■ Фрагмент текста
┄┄┄┄┄┄┄┄┄┄
Последние слова сказаны Вивекенандой в Калькутте… И если он прав — тогда окажется, что мать Тереза приехала поиграться в этот самый нищий и страдающий город мира… Поистине, оккультизм — порождение «всесмехливого ада»[110].
Христианин не согласится с тем, что все в мире есть воплощение Божества, и что крыса и пивная бутылка — это «аватары». Христианин не уровняет свободное и жертвенное воплощение Слова во Христе с неизбежной воплощенностью Брахмана в любом предмете мира.
Христианин не согласится в Голгофском Кресте видеть игру, которую Абсолют спросонок затеял Сам с Собою… Нет, не играясь, не «понарошку» «алчет Господь и жаждет душ наших, словно усталый странник, пока не успокоится и не сотворит обитель в душах наших. Всегда стучит Он, желая войти к нам»[446].
Нам легко не соглашаться с «игровым» видением страданий Бога и человека. Самые основы нашего мировоззрения не требуют принятия тех выводов, которые все же довольно логичны внутри самого пантеизма. А вот как теософы смогут уйти от тех тупиков, в которые их направляют рельсы пантеизма?
Но оккультисты готовы на любые абсурды — лишь бы не отказать себе в удовольствии считать себя богами. Они готовы отождествлять себя с чем угодно, добровольно уничтожать свою душу и свою личность — лишь бы хоть немного потешиться иллюзией «я — Бог!».
┄┄┄┄┄┄┄┄┄┄
■ Формулировка задания
Выпишите без изменений часть отрывка о пантеизме и христианском взгляде от слов «Христианин не согласится с» до слов «любом предмете мира.» включительно.

Записи из набора данных:
┄┄┄┄┄┄┄┄┄┄
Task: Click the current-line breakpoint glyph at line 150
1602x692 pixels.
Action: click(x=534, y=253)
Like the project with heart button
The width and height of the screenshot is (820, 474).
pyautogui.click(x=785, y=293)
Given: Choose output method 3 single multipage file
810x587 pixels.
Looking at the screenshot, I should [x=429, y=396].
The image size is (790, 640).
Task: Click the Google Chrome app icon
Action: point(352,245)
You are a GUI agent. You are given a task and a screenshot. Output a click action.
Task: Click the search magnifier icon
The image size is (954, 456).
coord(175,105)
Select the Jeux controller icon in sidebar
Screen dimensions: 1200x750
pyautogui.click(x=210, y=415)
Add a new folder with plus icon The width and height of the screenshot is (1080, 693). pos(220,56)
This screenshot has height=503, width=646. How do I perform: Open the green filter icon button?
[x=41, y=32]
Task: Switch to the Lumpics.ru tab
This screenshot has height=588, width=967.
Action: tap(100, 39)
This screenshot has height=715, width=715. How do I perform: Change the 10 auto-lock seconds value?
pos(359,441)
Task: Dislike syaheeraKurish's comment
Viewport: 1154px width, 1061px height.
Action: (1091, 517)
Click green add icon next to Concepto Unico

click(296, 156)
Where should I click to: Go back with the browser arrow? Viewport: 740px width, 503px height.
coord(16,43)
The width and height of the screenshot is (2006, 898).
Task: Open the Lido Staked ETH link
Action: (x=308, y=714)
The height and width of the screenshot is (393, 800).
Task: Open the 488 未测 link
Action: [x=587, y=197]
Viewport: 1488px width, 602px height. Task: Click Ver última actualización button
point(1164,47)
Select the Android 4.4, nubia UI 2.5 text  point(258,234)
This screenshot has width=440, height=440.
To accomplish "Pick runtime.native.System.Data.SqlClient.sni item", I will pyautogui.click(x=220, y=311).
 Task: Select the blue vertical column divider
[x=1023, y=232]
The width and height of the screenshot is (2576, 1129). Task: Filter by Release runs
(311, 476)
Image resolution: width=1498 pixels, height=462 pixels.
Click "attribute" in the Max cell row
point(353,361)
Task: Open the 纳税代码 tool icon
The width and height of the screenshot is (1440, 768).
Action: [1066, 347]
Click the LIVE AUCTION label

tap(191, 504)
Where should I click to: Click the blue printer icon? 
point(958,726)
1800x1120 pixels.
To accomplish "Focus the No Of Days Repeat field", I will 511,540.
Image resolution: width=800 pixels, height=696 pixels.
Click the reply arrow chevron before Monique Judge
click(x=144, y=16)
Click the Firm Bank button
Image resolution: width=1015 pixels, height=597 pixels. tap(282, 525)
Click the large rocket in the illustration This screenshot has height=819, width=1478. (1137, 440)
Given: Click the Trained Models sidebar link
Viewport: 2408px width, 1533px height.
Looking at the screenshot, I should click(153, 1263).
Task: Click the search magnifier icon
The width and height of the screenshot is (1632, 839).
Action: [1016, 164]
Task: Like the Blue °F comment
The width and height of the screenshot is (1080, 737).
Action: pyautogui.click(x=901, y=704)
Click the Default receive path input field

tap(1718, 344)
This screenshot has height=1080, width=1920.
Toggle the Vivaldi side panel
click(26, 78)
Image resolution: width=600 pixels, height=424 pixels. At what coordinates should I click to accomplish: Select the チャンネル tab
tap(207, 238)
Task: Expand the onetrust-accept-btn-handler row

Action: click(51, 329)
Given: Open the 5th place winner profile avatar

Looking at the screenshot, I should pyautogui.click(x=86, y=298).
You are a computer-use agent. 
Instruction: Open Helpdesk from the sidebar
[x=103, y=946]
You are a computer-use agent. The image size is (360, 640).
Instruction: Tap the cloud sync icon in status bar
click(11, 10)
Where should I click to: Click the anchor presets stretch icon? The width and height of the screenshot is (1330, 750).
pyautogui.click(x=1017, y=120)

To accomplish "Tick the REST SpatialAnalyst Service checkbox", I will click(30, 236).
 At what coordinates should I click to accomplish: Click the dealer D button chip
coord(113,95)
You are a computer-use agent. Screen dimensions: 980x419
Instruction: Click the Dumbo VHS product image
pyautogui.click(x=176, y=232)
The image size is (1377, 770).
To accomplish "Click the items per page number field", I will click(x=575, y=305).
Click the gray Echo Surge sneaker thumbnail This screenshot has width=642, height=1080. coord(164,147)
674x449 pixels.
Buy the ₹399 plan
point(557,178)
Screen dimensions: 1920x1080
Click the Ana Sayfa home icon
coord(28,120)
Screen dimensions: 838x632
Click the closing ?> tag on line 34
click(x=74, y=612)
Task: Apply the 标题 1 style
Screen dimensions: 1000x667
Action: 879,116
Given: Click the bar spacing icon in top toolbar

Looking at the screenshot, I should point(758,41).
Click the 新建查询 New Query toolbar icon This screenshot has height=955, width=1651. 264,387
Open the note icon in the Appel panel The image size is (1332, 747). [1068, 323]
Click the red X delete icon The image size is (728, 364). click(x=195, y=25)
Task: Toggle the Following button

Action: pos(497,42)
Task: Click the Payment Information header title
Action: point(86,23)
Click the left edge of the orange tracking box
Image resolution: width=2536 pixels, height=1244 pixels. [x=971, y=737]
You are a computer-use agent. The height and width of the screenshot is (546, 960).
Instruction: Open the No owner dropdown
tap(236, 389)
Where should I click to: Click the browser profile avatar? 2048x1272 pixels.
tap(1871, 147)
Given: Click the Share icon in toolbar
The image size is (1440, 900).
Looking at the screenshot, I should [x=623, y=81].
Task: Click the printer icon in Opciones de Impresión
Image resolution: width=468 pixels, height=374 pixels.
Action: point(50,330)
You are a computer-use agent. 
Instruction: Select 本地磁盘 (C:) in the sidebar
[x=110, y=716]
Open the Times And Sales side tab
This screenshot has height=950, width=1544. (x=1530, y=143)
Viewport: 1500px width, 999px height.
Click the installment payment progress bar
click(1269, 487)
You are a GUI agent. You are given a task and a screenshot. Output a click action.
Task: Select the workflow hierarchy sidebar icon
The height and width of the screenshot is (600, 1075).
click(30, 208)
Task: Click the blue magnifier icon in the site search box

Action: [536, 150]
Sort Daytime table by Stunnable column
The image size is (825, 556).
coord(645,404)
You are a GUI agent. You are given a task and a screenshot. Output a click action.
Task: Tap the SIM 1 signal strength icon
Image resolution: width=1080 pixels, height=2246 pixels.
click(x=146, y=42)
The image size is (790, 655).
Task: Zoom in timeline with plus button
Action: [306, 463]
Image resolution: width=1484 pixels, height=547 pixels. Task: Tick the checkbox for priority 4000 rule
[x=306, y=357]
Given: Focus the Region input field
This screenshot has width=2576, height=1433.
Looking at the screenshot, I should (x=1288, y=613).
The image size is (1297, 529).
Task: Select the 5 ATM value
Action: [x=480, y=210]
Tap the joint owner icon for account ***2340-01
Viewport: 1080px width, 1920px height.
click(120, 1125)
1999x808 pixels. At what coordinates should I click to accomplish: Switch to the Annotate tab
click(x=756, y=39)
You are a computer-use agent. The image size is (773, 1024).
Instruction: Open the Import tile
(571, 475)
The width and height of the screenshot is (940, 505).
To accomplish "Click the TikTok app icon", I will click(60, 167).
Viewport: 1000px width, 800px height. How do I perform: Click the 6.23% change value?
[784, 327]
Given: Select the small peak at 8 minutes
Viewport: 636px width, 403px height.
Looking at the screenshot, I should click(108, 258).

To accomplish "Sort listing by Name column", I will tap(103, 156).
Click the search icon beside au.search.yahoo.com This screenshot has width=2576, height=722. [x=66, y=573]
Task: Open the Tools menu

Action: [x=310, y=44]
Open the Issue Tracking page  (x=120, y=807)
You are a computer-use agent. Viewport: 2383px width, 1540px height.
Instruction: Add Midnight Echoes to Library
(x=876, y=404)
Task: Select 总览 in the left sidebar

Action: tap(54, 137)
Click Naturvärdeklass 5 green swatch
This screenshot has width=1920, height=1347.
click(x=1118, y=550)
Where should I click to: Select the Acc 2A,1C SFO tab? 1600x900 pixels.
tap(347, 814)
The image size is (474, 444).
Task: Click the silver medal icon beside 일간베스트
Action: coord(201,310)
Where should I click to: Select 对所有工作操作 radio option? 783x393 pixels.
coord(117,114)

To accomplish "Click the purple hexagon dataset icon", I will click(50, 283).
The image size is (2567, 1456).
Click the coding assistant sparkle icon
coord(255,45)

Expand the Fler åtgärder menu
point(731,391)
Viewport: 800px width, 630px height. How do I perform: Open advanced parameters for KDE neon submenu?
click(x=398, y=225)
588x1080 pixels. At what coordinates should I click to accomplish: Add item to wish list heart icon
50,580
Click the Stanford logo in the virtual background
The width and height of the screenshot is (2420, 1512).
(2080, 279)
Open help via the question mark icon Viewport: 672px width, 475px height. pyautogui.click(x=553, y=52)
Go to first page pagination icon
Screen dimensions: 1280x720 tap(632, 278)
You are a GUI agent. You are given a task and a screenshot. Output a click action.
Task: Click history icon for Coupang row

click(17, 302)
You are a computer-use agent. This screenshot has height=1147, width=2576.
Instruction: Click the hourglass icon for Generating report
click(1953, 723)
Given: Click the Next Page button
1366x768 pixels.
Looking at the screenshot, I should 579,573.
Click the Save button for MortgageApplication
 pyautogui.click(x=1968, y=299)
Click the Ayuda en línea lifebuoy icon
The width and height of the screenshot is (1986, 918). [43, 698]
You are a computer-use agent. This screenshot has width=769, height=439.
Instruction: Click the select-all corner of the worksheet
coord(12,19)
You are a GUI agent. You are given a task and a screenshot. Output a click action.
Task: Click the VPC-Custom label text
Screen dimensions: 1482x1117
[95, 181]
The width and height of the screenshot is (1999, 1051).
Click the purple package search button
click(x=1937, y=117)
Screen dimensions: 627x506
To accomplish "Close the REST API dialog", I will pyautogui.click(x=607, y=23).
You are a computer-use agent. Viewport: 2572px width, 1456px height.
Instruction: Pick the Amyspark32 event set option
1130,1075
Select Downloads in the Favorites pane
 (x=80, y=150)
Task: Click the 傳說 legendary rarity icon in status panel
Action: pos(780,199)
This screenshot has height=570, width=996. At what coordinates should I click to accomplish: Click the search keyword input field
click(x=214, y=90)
┄┄┄┄┄┄┄┄┄┄
■ Ответ
Христианин не согласится с тем, что все в мире есть воплощение Божества, и что крыса и пивная бутылка — это «аватары». Христианин не уровняет свободное и жертвенное воплощение Слова во Христе с неизбежной воплощенностью Брахмана в любом предмете мира.